Ctenophora (comb jellies, sea walnuts)

Internal and External Features

Cydippida (Sea Gooseberries)

Ctenophores are transparent, gelatinous and biradiate coelenterates. They include the Cydippida or sea gooseberries, e.g. Pleurobrachia and Hormiphora. The sea gooseberries are rounded, oval, egg-shaped or pyriform and are usually flattened in one plane. The oval mouth is situated in the centre of the oral pole and the aboral or sensory pole contains the statocyst. The following description is primarily of the Cydippid form, but will be modified for the other orders under their respective headings.

There are 8 equally spaced meridional rows of little ciliated plates extending from the aboral pole to near the oral pole. Each plate is a transverse band of fused cilia, called a comb or ctene. The plates are grouped together into plate rows (comb rows, ribs or costae). There is a pair of tentacles, each with its base enclosed inside a tentacle sheath, a deep pouch containing the tentacle base fastened to its inner wall. The two tentacle sheaths are located at opposite points on the surface, between two comb rows. The two tentacles are very long and very extensible solid filaments, each with a row of lateral branches. Each tentacle can be completely retracted into its sheath.

The tentacles and the gastrovascular system impose biradial symmetry upon these animals. There are thus two planes of symmetry: 1. The transverse, tentacular or lateral plane – the vertical plane through the tentacle sheaths. 2. The vertical sagittal, median or stomodaeal plane at right angles to the tentacular plane and in which lies the axis of the flattened stomodaeum. The equatorial plane is across the body (and is not a plane of symmetry).

The comb rows are adradial and not along the principal planes. There are two comb rows per interradial quadrant formed by the sagittal and tentacular planes. There are four subsagittal rows near to the two ends of the sagittal plane and four subtentacular rows near the tentacular plane.

Cydippida: Gastrovascular System

The mouth is usually elongated in the sagittal plane and opens at the end of a tube (which is elongated sagittally and flattened tentacularly) into the ectodermalstomodaeum (pharynx). The stomodaeum has much-folded walls for digestion and extends about two-thirds of the way to the aboral pole and opens into the oesophagus via a short constriction. The oesophagus opens into the endodermal stomach (infundibulum, funnel) chamber. The stomach is flattened sagittally, that is at right angles to the flattening of the pharynx.

The stomach opens into the gastrovascular system canals, which have a definite biradial arrangement. The roof of the stomach opens into the aboral / infundibular canal that runs along the underside of the statocyst and gives out as 4 branches the ‘excretory’ or anal canals (interradial). These canals terminate in ampullae, with two of them diagonally opposite each other opening via ‘excretory’ pores, whilst the other two are blind. The ‘excretory’ pores eject indigestible matter and so are actually anal pores.

The oral surface of the stomach opens into one pair of pharyngeal / paragastric canals that run orally, one along each flattened surface of the pharynx and terminate blindly near the mouth.

From each side in the tentacular plane, the stomach opens into a large transverse canal, which leads into the horizontal tentacular canal that terminates blindly in the tentacular sheath. Each tentacular canal gives off one pair of branches, or interradial canals, that bifurcate to give a total of 8 canals, four in each half, that run to the inner side of each comb row to a curved oral-aboral meridional canals running under each comb row.

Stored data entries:
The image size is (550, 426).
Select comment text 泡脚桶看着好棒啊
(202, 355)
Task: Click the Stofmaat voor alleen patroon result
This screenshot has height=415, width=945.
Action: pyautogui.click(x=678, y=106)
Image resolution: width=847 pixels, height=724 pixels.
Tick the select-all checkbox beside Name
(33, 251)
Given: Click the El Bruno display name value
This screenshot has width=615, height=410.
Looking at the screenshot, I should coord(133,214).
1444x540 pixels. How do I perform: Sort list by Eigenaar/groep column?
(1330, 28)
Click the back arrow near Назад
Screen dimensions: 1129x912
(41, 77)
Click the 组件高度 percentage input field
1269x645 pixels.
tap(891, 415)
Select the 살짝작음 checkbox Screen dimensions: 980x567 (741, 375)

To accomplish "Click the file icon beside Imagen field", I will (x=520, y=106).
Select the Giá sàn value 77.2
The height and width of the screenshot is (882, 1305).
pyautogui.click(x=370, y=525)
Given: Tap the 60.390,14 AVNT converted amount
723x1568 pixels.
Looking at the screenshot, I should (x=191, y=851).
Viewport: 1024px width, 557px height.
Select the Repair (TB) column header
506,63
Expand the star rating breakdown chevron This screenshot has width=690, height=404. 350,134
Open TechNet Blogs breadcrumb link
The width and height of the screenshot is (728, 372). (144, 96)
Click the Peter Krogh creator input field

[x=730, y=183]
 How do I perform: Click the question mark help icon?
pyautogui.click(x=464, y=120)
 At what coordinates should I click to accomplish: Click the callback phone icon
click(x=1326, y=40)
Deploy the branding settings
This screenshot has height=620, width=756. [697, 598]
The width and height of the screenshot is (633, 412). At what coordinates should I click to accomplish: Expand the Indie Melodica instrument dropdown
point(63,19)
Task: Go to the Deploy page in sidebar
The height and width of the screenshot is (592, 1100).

**Task A**
Retype the portion of the comb jelly text starting with "From each side" and going on through "each comb row.".
**Task B**
According to the comb jelly text, what is each comb or ctene?

**Response box A**
From each side in the tentacular plane, the stomach opens into a large transverse canal, which leads into the horizontal tentacular canal that terminates blindly in the tentacular sheath. Each tentacular canal gives off one pair of branches, or interradial canals, that bifurcate to give a total of 8 canals, four in each half, that run to the inner side of each comb row to a curved oral-aboral meridional canals running under each comb row.

**Response box B**
A transverse band of fused cilia.